Dans Alternatives économiques, Denis Clerc analyse l’expérience finlandaise qui sera mise en place en 2017 : un montant de 800 euros mensuels impliquerait de « renoncer à la totalité de la protection sociale finlandaise (et donc de recourir à des systèmes d’assurance privées pour ceux qui en auraient les moyens) - et de dire adieu à l’espoir de retraites liées aux cotisations déjà versées » : « C’est là le dilemme du revenu de base : élevé, il n’est pas finançable ; faible, il risque d’appauvrir la partie de la population la moins bien lotie, privée de prestations les plus redistributives (comme l’allocation logement ou le RSA) (…) C’est le paradoxe de cette idée : elle est séduisante car qui ne se réjouirait de percevoir chaque mois une somme permettant de vivre, du moins de choisir ? Mais beaucoup, persuadés que ce revenu s’ajoutera à ceux qu’ils perçoivent, ne voient pas qu’il viendra en partie ou en totalité s’y substituer. (…) Une seule chose est certaine : avec le revenu de base, la protection sociale, qui repose sur le principe « à chacun selon ses besoins », cèdera la place à un système où tout le monde devra se débrouiller avec la même somme. Et c’est sans doute pourquoi l’expérimentation est lancée par un gouvernement libéral. ».

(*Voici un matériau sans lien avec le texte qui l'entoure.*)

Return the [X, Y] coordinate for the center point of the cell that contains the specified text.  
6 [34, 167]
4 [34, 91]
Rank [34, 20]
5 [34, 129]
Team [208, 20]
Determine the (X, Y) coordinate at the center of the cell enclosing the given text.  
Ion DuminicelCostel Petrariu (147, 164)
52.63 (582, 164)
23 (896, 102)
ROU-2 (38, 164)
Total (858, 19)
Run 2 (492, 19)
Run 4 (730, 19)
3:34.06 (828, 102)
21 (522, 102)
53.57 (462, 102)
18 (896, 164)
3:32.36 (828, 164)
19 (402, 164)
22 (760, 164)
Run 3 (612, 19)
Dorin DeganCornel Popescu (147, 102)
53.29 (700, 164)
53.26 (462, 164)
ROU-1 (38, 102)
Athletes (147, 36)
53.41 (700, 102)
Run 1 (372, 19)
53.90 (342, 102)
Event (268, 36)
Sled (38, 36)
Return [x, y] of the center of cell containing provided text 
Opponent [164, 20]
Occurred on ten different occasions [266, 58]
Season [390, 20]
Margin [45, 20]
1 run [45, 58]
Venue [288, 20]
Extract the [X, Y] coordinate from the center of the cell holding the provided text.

D’ores et déjà, des experts comme le juriste Alain Suppiot, professeur au Collège de France, invitent à prendre acte d’une fin probable du salariat induite par la numérisation de nos vies : « Le travail ne peut ni ne doit être réduit à la forme historique particulière qu’il a prise dans les sociétés industrielles depuis le XIXe siècle, c’est-à-dire l’emploi salarié à plein temps. La forme salariée n’est qu’un moment de la longue histoire du travail. ».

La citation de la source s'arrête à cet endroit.